### TASK GOAL
Only the lines with "accomplish" in them need to be copied from the listing.

### THE INPUT
┌──

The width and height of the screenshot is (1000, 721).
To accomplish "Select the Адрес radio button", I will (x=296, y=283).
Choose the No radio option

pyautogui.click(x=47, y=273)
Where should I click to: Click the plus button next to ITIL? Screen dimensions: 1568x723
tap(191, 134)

└──
┌──

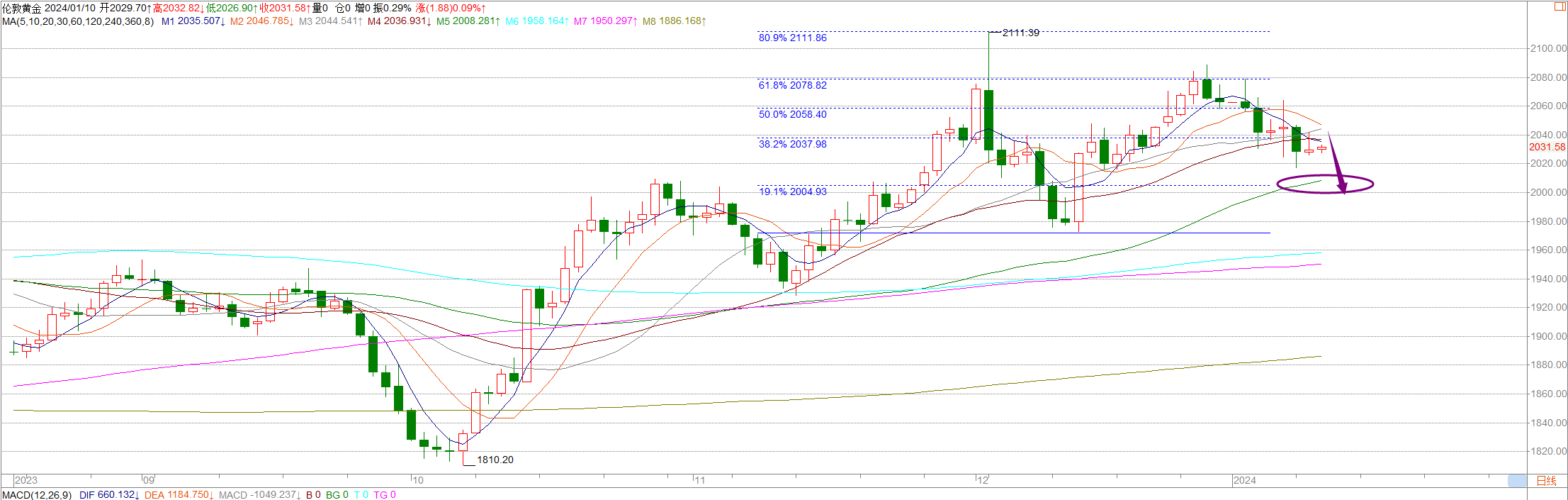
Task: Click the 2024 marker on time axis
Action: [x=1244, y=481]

└──
┌──

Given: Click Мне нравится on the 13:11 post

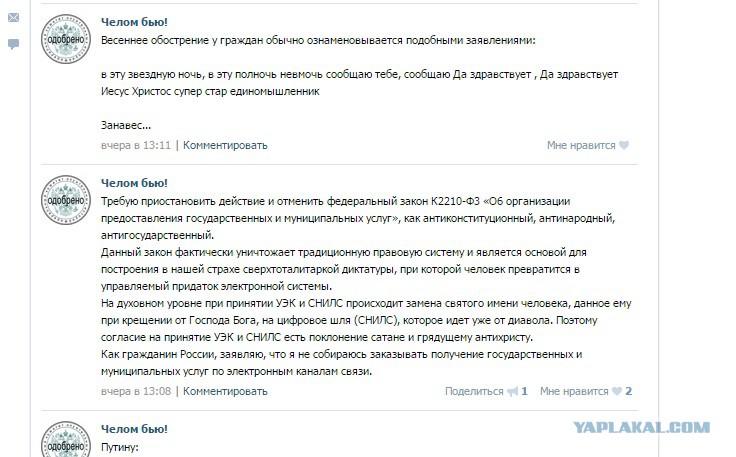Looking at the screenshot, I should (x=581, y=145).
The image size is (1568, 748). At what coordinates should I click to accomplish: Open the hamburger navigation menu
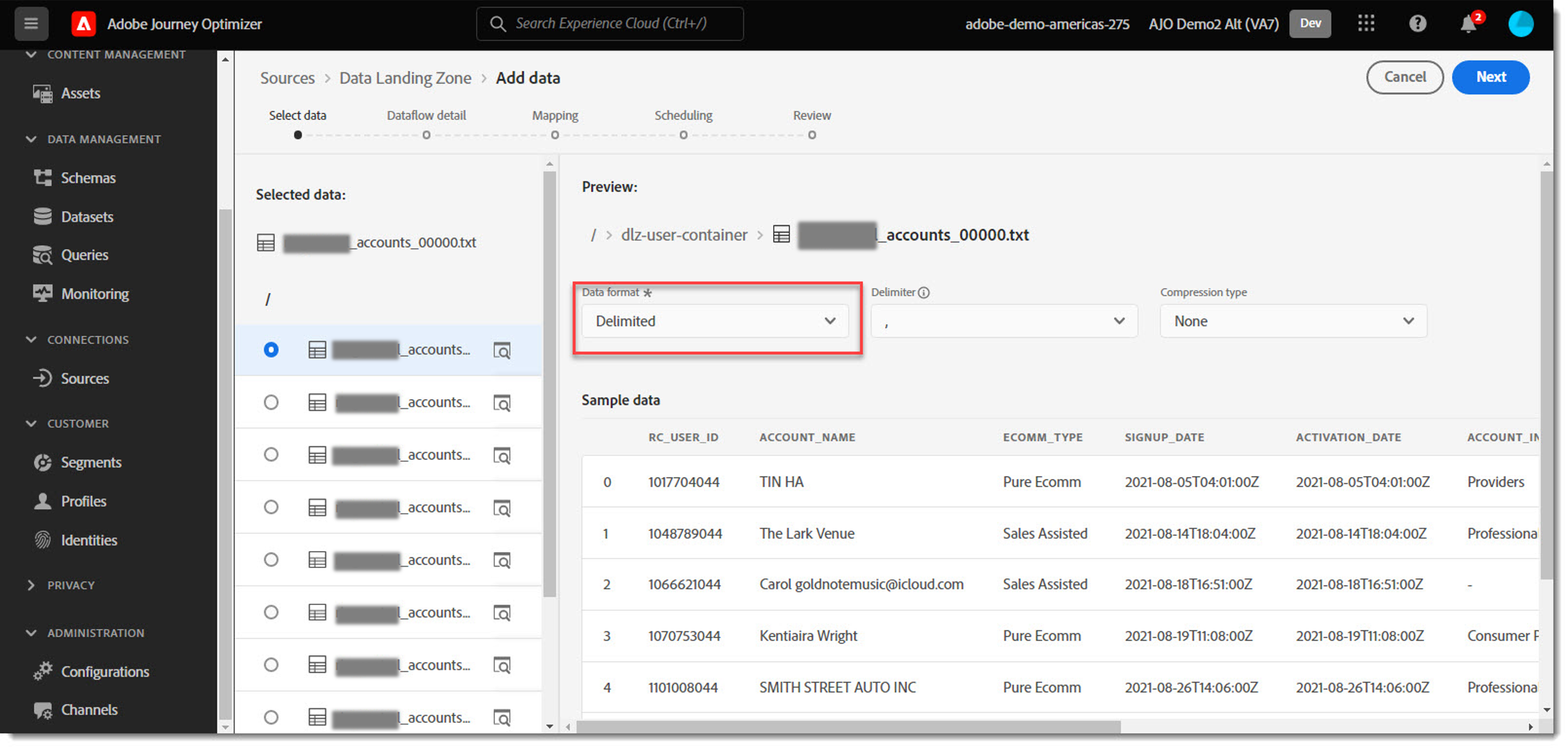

└──

### EXPECTED OUTPUT
To accomplish "Select the Адрес radio button", I will (x=296, y=283).
The image size is (1568, 748). At what coordinates should I click to accomplish: Open the hamburger navigation menu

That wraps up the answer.